O gerente da CNI destaca a necessidade de manutenção do bom desempenho macroeconômico atual, “e, com ele, a garantia de um ambiente de negócios, com segurança jurídica”. O excesso de burocracia, que encarece o custo Brasil, tem que ter sua flexibilização na agenda microeconômica. “Atrasar o licenciamento de um empreendimento significa custo, prejudica a rentabilidade”, frisa.

“Se o investimento privado deve ser a alavanca, a mola do crescimento, pela ausência absoluta de recursos do setor público, é preciso criar condições para que ele tenha atratividade e lucratividade”, afirma. O especialista ressalta que o ambiente de queda do juro pode canalizar a poupança interna para o setor produtivo.

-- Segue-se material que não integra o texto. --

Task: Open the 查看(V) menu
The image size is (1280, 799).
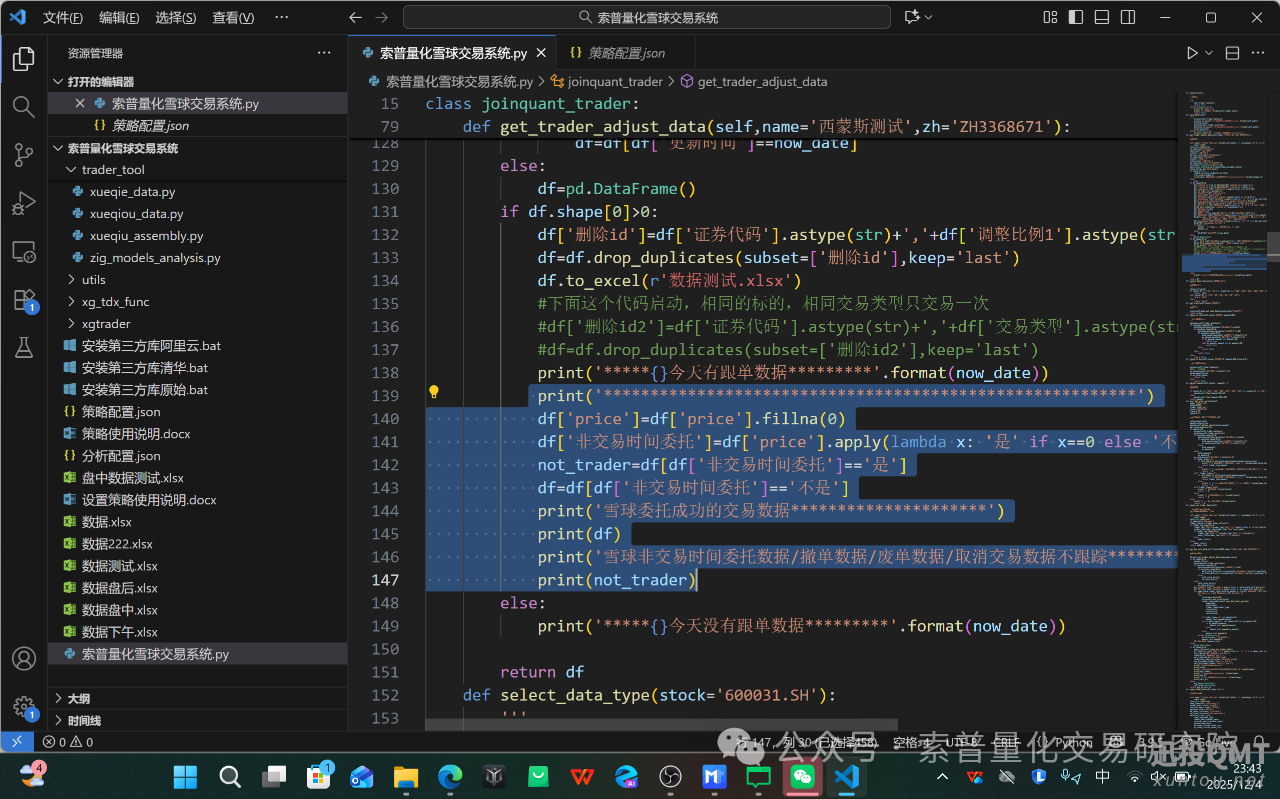Action: tap(234, 17)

“O Brasil cresceu, na década passada, mais do que a média dos países desenvolvidos, porque a produtividade aumentou. As empresas buscaram mais eficiência”, lembra Castelo Branco, ressaltando que faltou continuidade. Somente com a crise recente, as empresas retomaram os ajustes. Na opinião dele, o aumento da produtividade é a única forma sustentável de garantir o crescimento da renda per capita para as gerações futuras. É o verdadeiro passe para o desenvolvimento. As nações asiáticas mostraram isso. Para ele, o investimento ajuda no ganho de produtividade, porque traz inovação tecnológica.

Outro ponto destacado pelo gerente da CNI é que a indústria precisa voltar a ser, também, um fator determinante para o crescimento da economia brasileira. “A recessão no setor industrial fez a taxa de crescimento da economia despencar”, assinala. “Os períodos em que o Brasil cresceu mais foram justamente aqueles em que a indústria liderou a expansão da atividade econômica. Temos que ter um parque industrial forte, inovador, e com capacidade de colocar seus produtos no exterior”, defende.


  • Competitividade

    A indústria perdeu competitividade nos últimos anos porque seus custos subiram mais do que a produtividade, de acordo com o gerente executivo de Política Econômica da CNI, Flávio Castelo Branco. “A indústria é fundamental para ajudar o país a ter, de volta, um bom ritmo de crescimento. Mas, para isso, é necessária a recuperação da produtividade, sobretudo do capital humano”, avalia.